Il 16 luglio scorso, infatti, la legge di “Conversione, con modificazioni, del decreto-legge 18 maggio 2012, n. 63, recante disposizioni urgenti in materia di riordino dei contributi alle imprese editrici, nonché di vendita della stampa quotidiana e periodica e di pubblicità, istituzionale” ha previsto che “Le  testate  periodiche  realizzate  unicamente  su supporto informatico e diffuse unicamente per via  telematica  ovvero on line, i cui editori non  abbiano  fatto  domanda  di  provvidenze, contributi o agevolazioni pubbliche e che conseguano ricavi annui  da attività editoriale non superiori a 100.000 euro, non sono soggette agli obblighi stabiliti dall’articolo 5 della legge 8 febbraio  1948, n. 47,  dall’articolo 1 della legge 5 agosto 1981, n. 416,  e successive modificazioni, e dall’articolo 16  della  legge 7  marzo 2001, n. 62, e ad esse non si applicano le disposizioni di  cui  alla delibera dell’Autorità per le garanzie nelle comunicazioni  n. 666/08/CONS del 26 novembre 2008, e successive modificazioni”.

Ordine, contrordine uguale disordine viene da dire.

Secondo la cassazione solo i giornali online i cui editori intendono accedere ai contributi all’editoria sarebbero tenuti alla registrazione della testata mentre, secondo il Parlamento – la nuova disciplina è successiva alla Sentenza del caso Ruta – l’obbligo di registrazione sussisterebbe anche per quei giornali i cui editori, conseguano ricavi annui superiori ai 100 mila euro.

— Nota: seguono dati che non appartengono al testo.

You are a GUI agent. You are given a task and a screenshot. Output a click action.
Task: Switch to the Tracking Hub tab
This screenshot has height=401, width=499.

Certo potrebbe sostenersi che anche l’obbligo così ridisegnato dal Parlamento abbia una valenza solo amministrativa e che, pertanto, la sua violazione non costituisca reato ma è elevato il rischio che, per dirlo con certezza, sarà necessario attendere un’altra Sentenza della Cassazione che, magari – come nel caso Ruta – arriverà solo dopo che, un cittadino italiano, sarà stato costretto a passare per le forche caudine di due sentenze di condanna ed ad attendere sei anni, per aver semplicemente detto la sua online.

E’ una festa all’agrodolce nella quale non possiamo che prendere atto che restiamo un Paese poco libero e niente affatto moderno.